Ford stock was down almost 4% on Thursday afternoon. Following Tesla’s results, and what Elon Musk had to say about them, concern accelerated about the state of the US economy, dragging down stocks across the auto industry.
Tesla’s first-quarter gross profit margins, reported Wednesday evening, disappointed investors, coming in below 20%. And Musk mentioned high interest rates, vehicle affordability, or the economy about 10 times on the company’s earnings conference call.
The recession scenario is on. Demand remains above supply, but at the cost of a string of price cuts, reacting to a steep drop in auto demand in China and multiple signs of weakness across the world.

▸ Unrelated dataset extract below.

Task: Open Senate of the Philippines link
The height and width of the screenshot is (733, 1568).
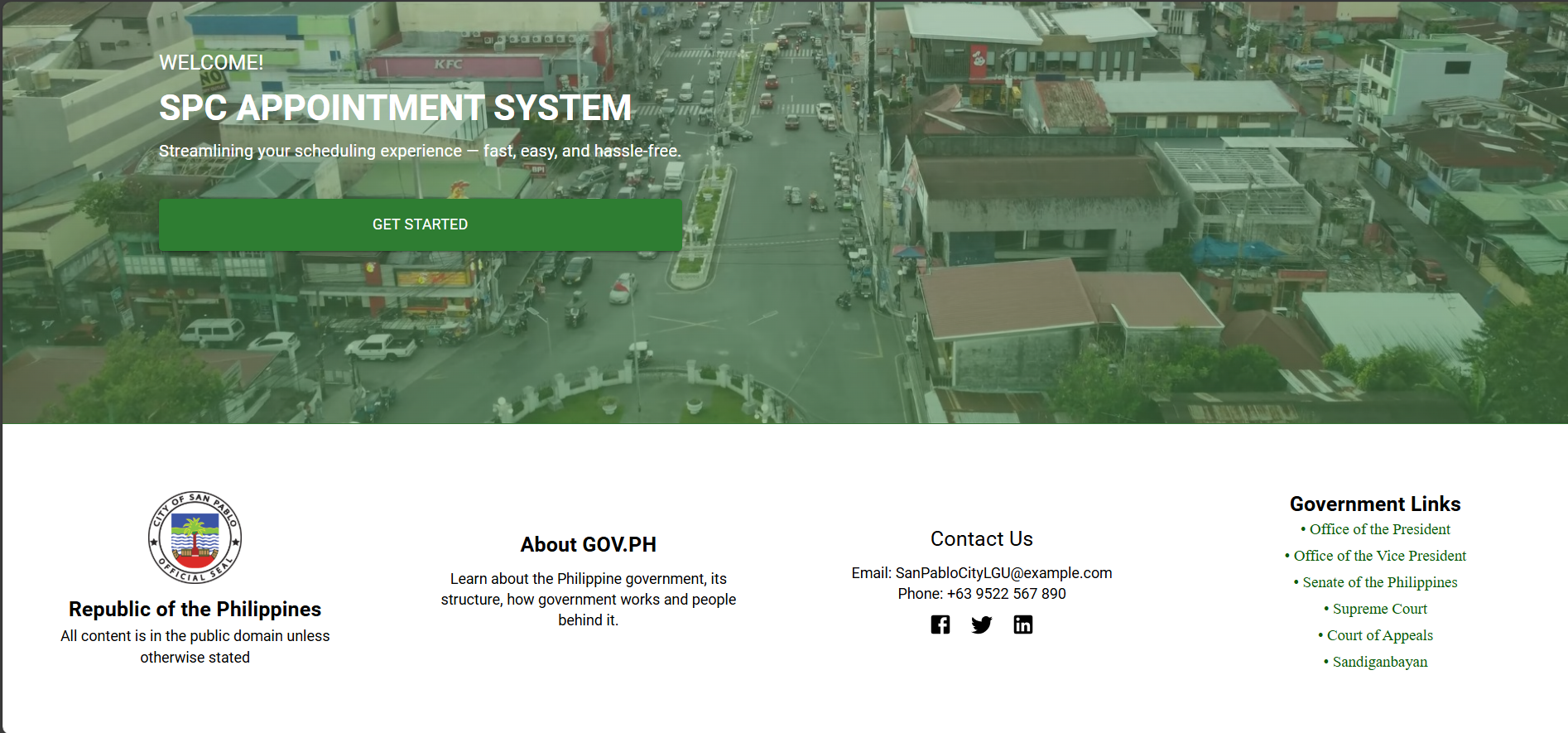Action: 1379,582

Investors know things are slowing down, but they don’t like to hear it from the CEO of the world’s more valuable car company. Musk also predicted “economic stormy weather” for about a year.
Weakness into the middle of 2024 is definitely not what investors have been hoping for. The possibility that Tesla could keep cutting prices to manage demand is another drag on the stock.

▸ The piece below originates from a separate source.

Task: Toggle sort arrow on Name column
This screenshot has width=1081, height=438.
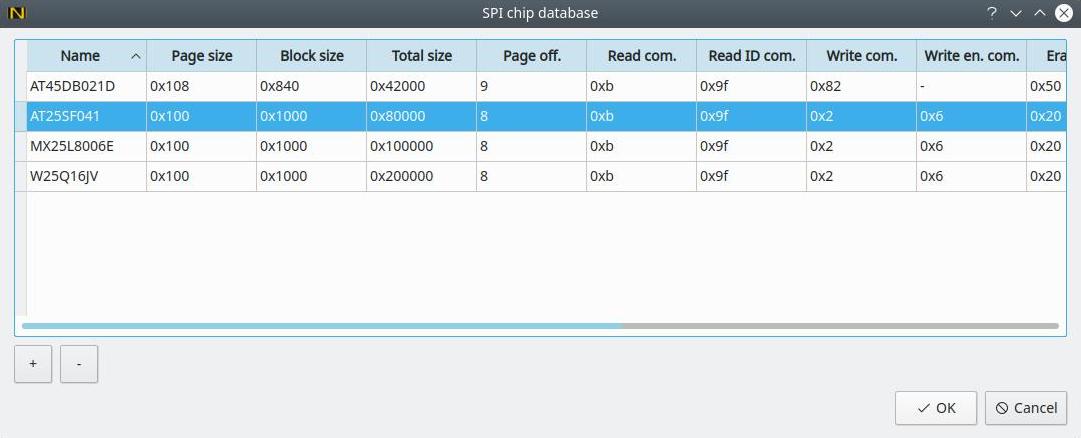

Shares were at $167.02, down $13.58, or 7.5%, in midday trading. The S&P 500 and Nasdaq Composite were 0.5% and 0.6% lower, respectively.
If Tesla ended the day at $167.02, it would be the lowest final level since Jan. 30, when shares closed at $166.66. Shares are now down for three consecutive days, dropping more than 10% over that span.
Ford Motor (F) and General Motors (GM) shares were off 3.9% and 3.3%, respectively. Stellantis (STLA) stock was down 4.9%. Volkswagen (VOW. Germany) shares are off 2.1% in overseas trading. Even Toyota Motor (TM) shares are off 1%.
Shares of Chinese EV maker BYD (1211. Hong Kong) lost 0.9% as Hong Kong’s Hang Seng Index gained 0.1%. Shares of EV startups Rivian Automotive (RIVN) and Lucid (LCID) were off 4% and 5.5%, respectively.